C.T : Comme les autres personnages, il vient directement de nos souvenirs. Il est né de la « fusion » de deux de nos amis New Yorkais. Le premier était notre mentor durant les cinq années que nous avons passé sur le David Letterman Show, un type « larger than life », gros fumeur, gros buveur, gros mangeur, qui n’arrêtait pas de nous dire « boy, I’m gonna teach you how to live » (« je vais vous apprendre à vivre », ndlr). Si nous avions suivi ses « leçons », nous serions six pieds sous terre depuis belle lurette ! Il nous conseillait de boire beaucoup, de toujours porter des costards cravate et de ne jamais prendre le métro ! En gros, c’était un type qui vivait une vie parfaitement dingue, malsaine, mais qui était convaincu de détenir le secret d’une vie réussie. Notre seconde source d’inspiration était un fêtard comme on en voit rarement, qui voulait aller en boîte tous les soirs, qui nous appelait en prétendant avoir huit soirées différentes le même jour ! Techniquement, c’était un abruti, mais il était tout le temps motivé, tout le temps disponible.
Aviez-vous conscience que Barney allait voler la vedette aux autres personnages ?
C.T : C’est le personnage le plus extrême, le moins réaliste, et c’est pour ça qu’il est si drôle. Nous pouvons lui faire faire tout et n’importe quoi. Il n’est pas là pour qu’on s’identifie à lui, comme les autres héros. Néanmoins, dans la troisième et la quatrième saison, il gagne en intensité, en épaisseur, traverse quelques mauvaises passes. Du coup, il devient plus humain.
Les décors de How I Met Your Mother sont on ne peut plus classiques : l’appartement, le bar, etc…
C.B : Au départ, c’était une nécessité. Il faut limiter le nombre de décors, nous nous sommes donc concentré sur la colocation et le pub. Le plus important, c’est de faire vivre ces décors différemment, de leur donner une âme. Ce qu’il ne faut jamais oublier, c’est qu’How I Met Your Mother est un enchaînement de souvenirs. Tout ce que nous voyons n’est pas réel, c’est une réalité passée au prisme de la mémoire de Ted. Par exemple, je vous mets au défi de louer pour un prix raisonnable un appartement de la taille de celui de la série dans l’Upper West Side ! En « vérité », il devait être plus petit.
Les héros de Friends buvaient du café au Central Perk. Ceux de How I Met Your Mother tournent à la bière et au whisky !
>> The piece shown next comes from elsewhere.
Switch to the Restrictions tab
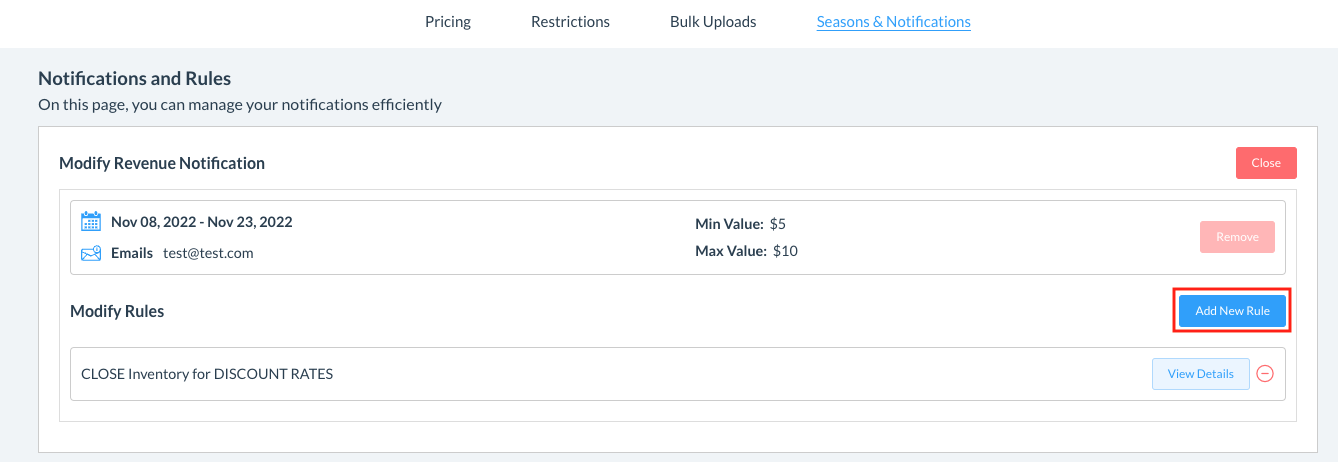The width and height of the screenshot is (1338, 462). tap(570, 21)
C.B : Exactement, ça fait toute la différence ! Franchement, il ne vous arrive pas exactement les mêmes galères quand vous sifflez un café latte ou une bière ! Le McLaren’s est un mélange des différents bars où nous trainions quand nous vivions à New York. Il occupe une place centrale dans la nostalgie que draine la série, qui est en fait notre nostalgie. En plus, comme c’est un décor permanent, nous organisons de vraies soirées dedans, le vendredi, en fin de tournage…
Copyright Générique(s), 2009.
Image de Une : How I Met Your Mother, CBS.
à lire!!!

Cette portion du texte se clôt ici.